Single by Mark Chesnutt

from the album Too Cold at Home
- B-side: "Danger at My Door"
- Released: March 19, 1991
- Recorded: 1990
- Genre: Country
- Length: 2:51
- Label: MCA
- Songwriters: Ronnie Rogers, Mark Wright
- Producer: Mark Wright

Mark Chesnutt singles chronology
| "Brother Jukebox" (1990) | "Blame It on Texas" (1991) | "Your Love Is a Miracle" (1991) |

= Blame It on Texas =

"Blame It on Texas" is a song written by Ronnie Rogers and Mark Wright, and recorded by American country music singer Mark Chesnutt. It was released in March 1991 as the third single from his debut album Too Cold at Home. It peaked at #5 in the United States, and #4 in Canada.

» **Exercise goal**
Continue the text about the song "Blame It on Texas" from the point where it stops.

» **Stored data**
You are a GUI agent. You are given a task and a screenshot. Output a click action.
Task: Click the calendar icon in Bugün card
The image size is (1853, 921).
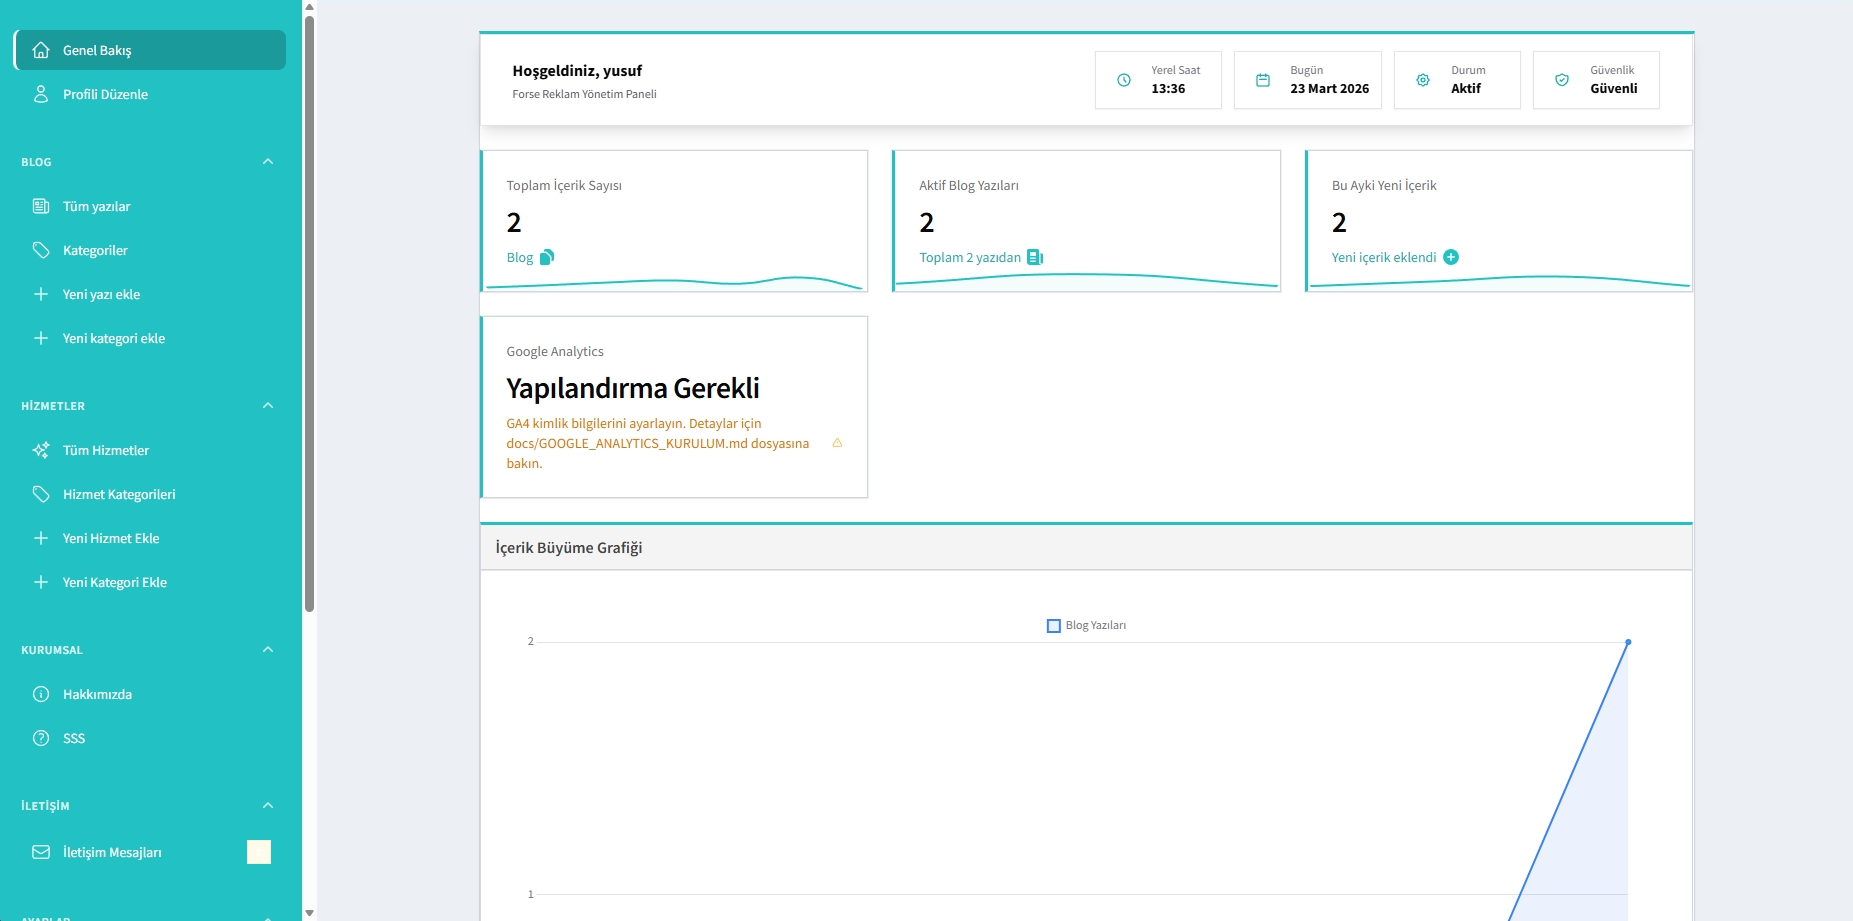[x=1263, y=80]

» **In response**
==Content==
The narrator tells that from his humble beginnings in Beaumont, Texas (Chesnutt's birthplace) he has traveled all around the country. He says it's great and all but he still prefers Texas. In the second verse, he describes hooking up with an Oklahoma oil heiress, then leaving her in the middle of the night because he missed home. In each chorus he tells the audience to blame his insanity on Texas, not him.

==Critical reception==
An uncredited review in Cashbox described the song as "destined to create a little toe-tappin' and finger-snappin' action" with "pure country vocals".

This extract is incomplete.